Excerpts from a dataset
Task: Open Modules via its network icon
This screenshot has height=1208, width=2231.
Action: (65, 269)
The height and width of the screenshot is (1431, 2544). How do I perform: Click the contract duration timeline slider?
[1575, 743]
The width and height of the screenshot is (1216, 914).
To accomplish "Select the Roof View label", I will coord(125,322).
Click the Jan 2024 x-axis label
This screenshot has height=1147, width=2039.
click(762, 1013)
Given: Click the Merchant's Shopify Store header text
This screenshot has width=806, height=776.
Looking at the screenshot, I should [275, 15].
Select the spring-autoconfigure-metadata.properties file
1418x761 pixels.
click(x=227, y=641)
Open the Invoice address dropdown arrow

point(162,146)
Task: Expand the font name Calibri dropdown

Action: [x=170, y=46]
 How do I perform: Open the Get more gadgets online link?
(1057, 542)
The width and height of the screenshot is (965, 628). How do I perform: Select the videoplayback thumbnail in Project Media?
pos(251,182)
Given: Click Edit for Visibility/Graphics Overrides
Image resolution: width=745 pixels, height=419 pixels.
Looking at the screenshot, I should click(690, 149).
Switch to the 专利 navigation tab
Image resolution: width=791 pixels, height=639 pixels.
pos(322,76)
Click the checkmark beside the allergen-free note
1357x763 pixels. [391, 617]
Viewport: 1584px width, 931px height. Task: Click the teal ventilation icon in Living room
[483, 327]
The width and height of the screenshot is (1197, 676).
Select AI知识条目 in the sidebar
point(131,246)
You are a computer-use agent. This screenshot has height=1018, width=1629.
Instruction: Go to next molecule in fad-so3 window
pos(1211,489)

Work required » Extract every line from the one containing "Given: Click the" through the last line of the data, inclusive, exactly as written.

Problem solution »
Given: Click the Merchant's Shopify Store header text
This screenshot has width=806, height=776.
Looking at the screenshot, I should [275, 15].
Select the spring-autoconfigure-metadata.properties file
1418x761 pixels.
click(x=227, y=641)
Open the Invoice address dropdown arrow

point(162,146)
Task: Expand the font name Calibri dropdown

Action: [x=170, y=46]
 How do I perform: Open the Get more gadgets online link?
(1057, 542)
The width and height of the screenshot is (965, 628). How do I perform: Select the videoplayback thumbnail in Project Media?
pos(251,182)
Given: Click Edit for Visibility/Graphics Overrides
Image resolution: width=745 pixels, height=419 pixels.
Looking at the screenshot, I should click(690, 149).
Switch to the 专利 navigation tab
Image resolution: width=791 pixels, height=639 pixels.
pos(322,76)
Click the checkmark beside the allergen-free note
1357x763 pixels. [391, 617]
Viewport: 1584px width, 931px height. Task: Click the teal ventilation icon in Living room
[483, 327]
The width and height of the screenshot is (1197, 676).
Select AI知识条目 in the sidebar
point(131,246)
You are a computer-use agent. This screenshot has height=1018, width=1629.
Instruction: Go to next molecule in fad-so3 window
pos(1211,489)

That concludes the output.